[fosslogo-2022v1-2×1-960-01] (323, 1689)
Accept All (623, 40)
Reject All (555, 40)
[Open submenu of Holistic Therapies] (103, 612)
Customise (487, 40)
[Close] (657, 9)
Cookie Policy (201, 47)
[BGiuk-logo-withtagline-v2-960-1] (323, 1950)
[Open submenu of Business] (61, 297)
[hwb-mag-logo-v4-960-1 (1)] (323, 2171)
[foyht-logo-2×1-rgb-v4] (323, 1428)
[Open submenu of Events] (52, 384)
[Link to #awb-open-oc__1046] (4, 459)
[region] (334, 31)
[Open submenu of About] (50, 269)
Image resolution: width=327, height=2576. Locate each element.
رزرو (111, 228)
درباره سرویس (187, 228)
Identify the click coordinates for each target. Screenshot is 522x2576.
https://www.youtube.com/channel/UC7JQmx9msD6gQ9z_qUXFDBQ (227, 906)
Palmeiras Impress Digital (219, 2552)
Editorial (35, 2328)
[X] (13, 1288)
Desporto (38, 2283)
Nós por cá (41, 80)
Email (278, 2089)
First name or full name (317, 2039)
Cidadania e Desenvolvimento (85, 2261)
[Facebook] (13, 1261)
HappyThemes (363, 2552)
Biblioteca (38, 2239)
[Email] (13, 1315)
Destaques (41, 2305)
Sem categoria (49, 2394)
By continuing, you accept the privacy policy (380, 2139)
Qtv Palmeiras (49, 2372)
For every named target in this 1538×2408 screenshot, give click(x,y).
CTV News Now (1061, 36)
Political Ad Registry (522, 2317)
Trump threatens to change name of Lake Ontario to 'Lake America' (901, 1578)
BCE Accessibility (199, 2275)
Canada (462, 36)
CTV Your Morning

========

Work task:
In the entries above, which lines hold the word "Palmeiras"? Copy them out.

Result of this exercise:
Palmeiras Impress Digital (219, 2552)
Qtv Palmeiras (49, 2372)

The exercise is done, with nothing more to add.